As part of the exhibition If You Remember, I’ll Remember the Block Museum of Art commissioned artist Marie Watt to create a new work, reflective of the exhibition’s themes of empathy and remembrance. Throughout Winter 2017 over 300 community members from Northwestern, Evanston, and Chicago came together to lend their hands to the creation of a project. Throughout these sewing circles participants engaged in conversations around equity, community, and justice. The resulting work is Companion Species: Ferocious Mother and Canis Familiaris (2017) which was installed in the exhibition on April 20, 2017. Watch Marie Watt and Janet Dees discuss the creation of this remarkable project:
Artist Statement:
“I think a lot about the symbiotic relationships humans have with the natural world and each other. This echoes Seneca and Iroquois teachings: We are all related, and Animals are our first teachers. These panels reflect on the She-wolf as a shelter, as a mother, as companion species. The She-wolf is mother-like, but not just in the biological sense: our ecosystem needs balanced relationships in order to thrive. These community-embroidered text panels combine to create a larger ground for more extensive embroidery.” -Marie Watt
About Marie Watt:
Marie Watt (b. 1967) is an American artist. Her work draws from history, biography, Iroquois protofeminism, and Indigenous principles, and addresses the interaction of the arc of history with the intimacy of memory.
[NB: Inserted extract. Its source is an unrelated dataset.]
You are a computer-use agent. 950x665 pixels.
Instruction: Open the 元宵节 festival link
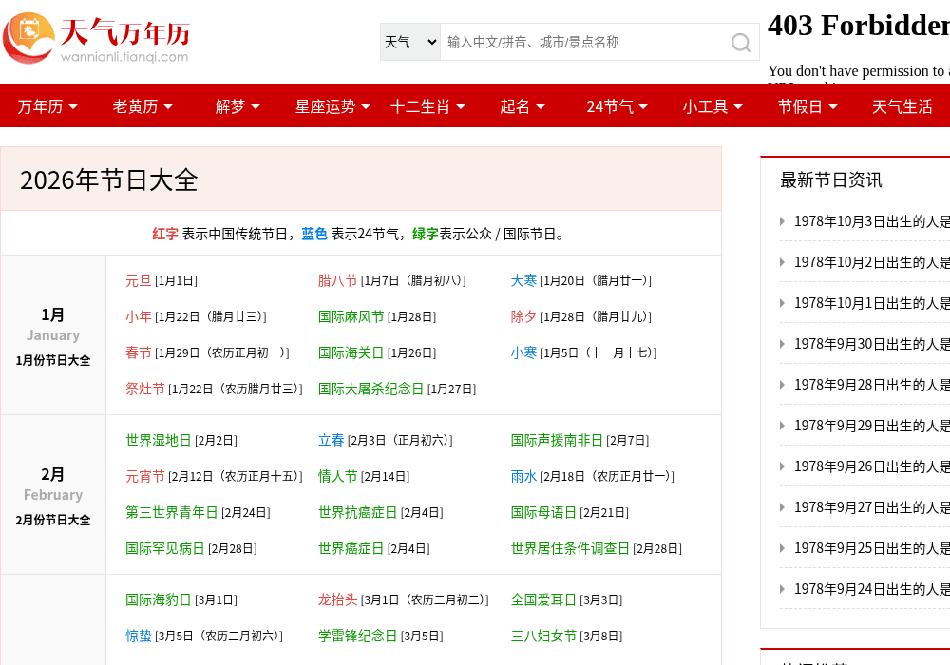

Blankets, one of her primary materials, are everyday objects that can carry extraordinary histories of use. In her tribe (Ms. Watt is an enrolled member of the Seneca Nation of Indians) and other Indigenous communities, blankets are given away to honor those who are witness to important life events.
In working with blankets, her process is both solitary and collaborative. Small works are personal meditations. Larger works are made in community, notably in “sewing circles,” public events by which anyone with time and interest can participate, and in which the fellowship and storytelling around the table can be more important than the resulting object. She uses materials that are conceptually attached to narrative: in particular, exploring the stories connected with commonplace woolen blankets, cedar, and iron.
Ms. Watt holds an MFA in Painting and Printmaking from Yale University, attended Willamette University and the Institute of American Indian Arts, and in 2016 was awarded an Honorary Doctorate from Willamette University. Among other residencies, she has attended the Skowhegan School of Painting and Sculpture; and received fellowships from the Joan Mitchell Foundation and the Anonymous Was a Woman Foundation.